# How can I define a 3d-body through different views? [closed]

In one of the maths blogs I follow I stumbled upon the following question:

The bottom, side, and front views of an object are shown below:

How would the object look in three dimensions?

My question
Is it possible to use these views and construct a 3d body out of them that you can then turn in space with Mathematica?

• This question doesn't show any effort to solve the problem in Mathematica. Mar 17, 2014 at 10:26
• Some pretty good (if advanced) stuff by Michael Trott here Mar 17, 2014 at 10:28
• @Artes: This is indeed true. The challenge for me is that I normally don't use Mathematica for graphics stuff and thought this a good opportunity to get a cold start. To cut a long story short: I don't have a clue where to start but obviously the task is not so trivial after all... what a pity, but thank you anyway. Mar 17, 2014 at 10:45
• I don't think the provided constraints are sufficent to fully determine the shape, but a shape that is consistent with them is found easily. It is a stack of ellipses with major axis determined by the width of the rectangle and the minor axis (at every height) determined by the triangle. With this information you should be able to build the shape using ParametricPlot3D. Mar 17, 2014 at 11:50
• Note carefully that the problem as you have posed it is very far from having a complete solution. This is showcased by the two answers already present, but you could also e.g. punch a diagonal hole in both of them without changing the projections. In general, you'll need a view from an infinity of angles. This isn't quite a tomography problem, but you may find the spirit of the Radon transform useful to read about. Mar 17, 2014 at 15:12

Let's say we have the following 3 shapes.

SUPPLIED MATERIAL |

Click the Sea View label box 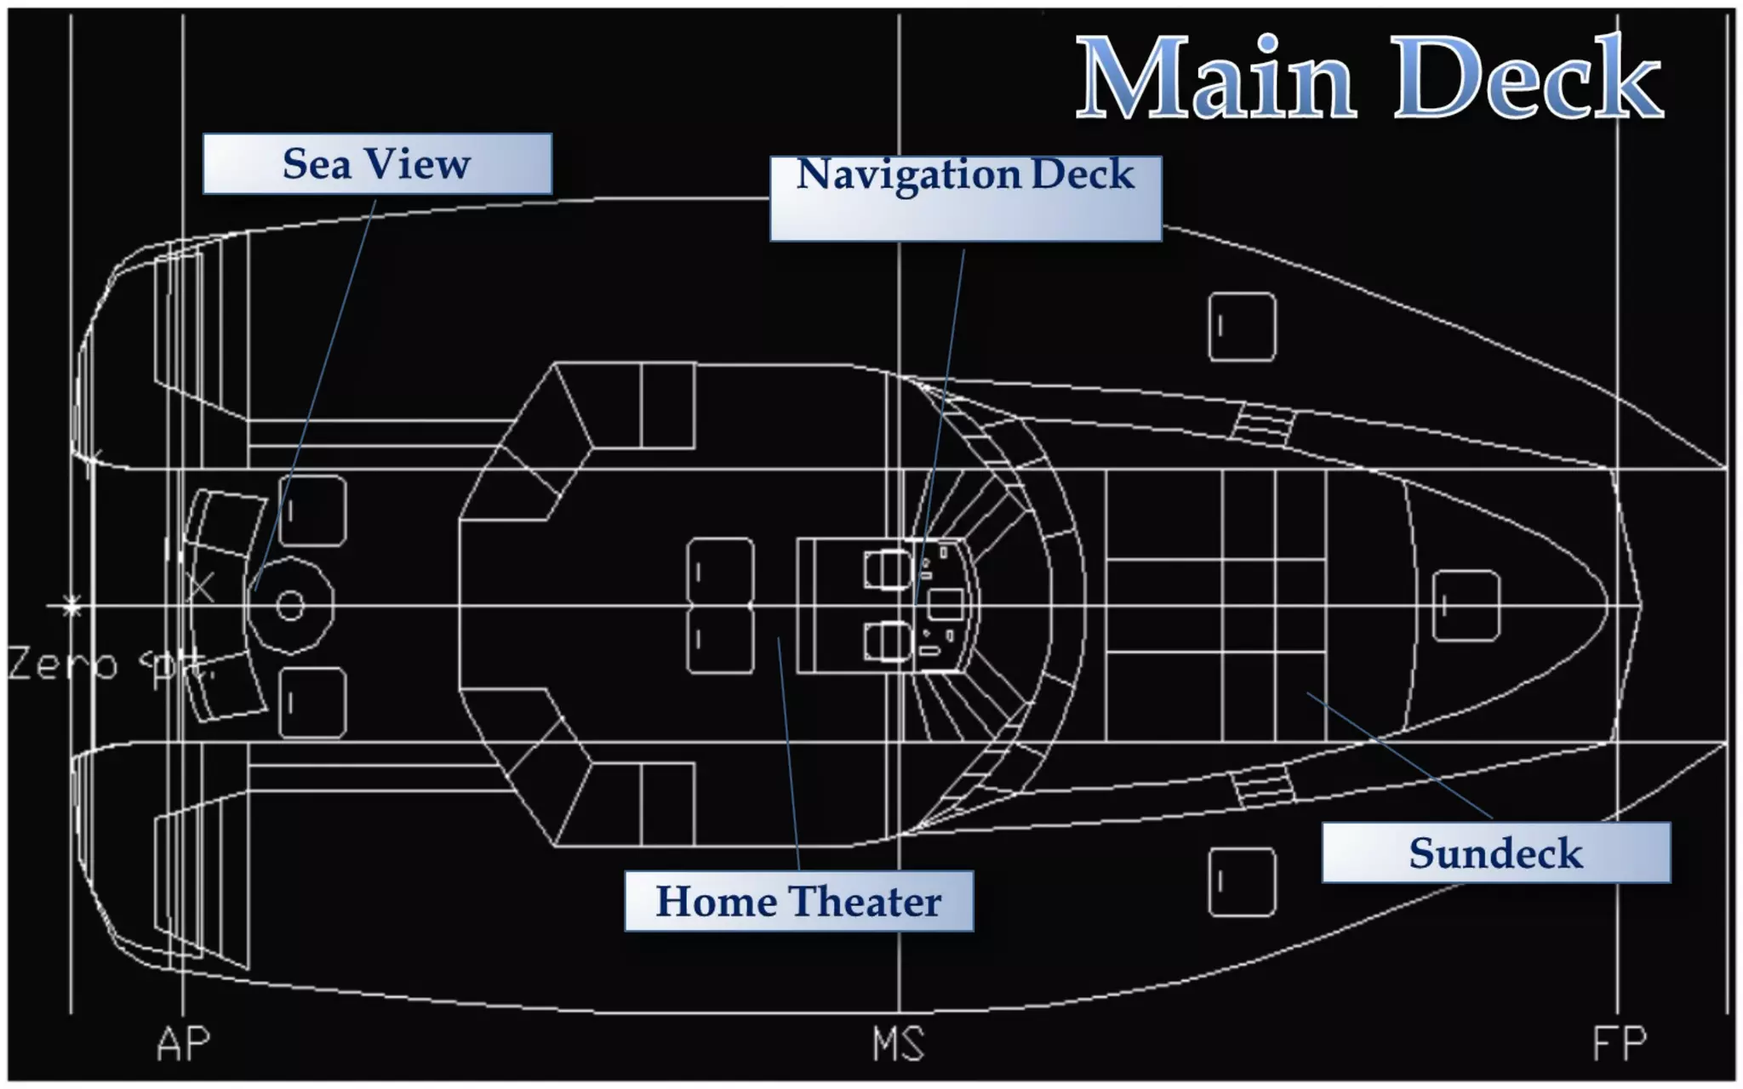coord(377,163)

EXERCISE PROMPT | Please list every time of day given in the Mathematica 3D-body thread.

RESULT BELOW | 10:26, 10:28, 10:45, 11:50, 15:12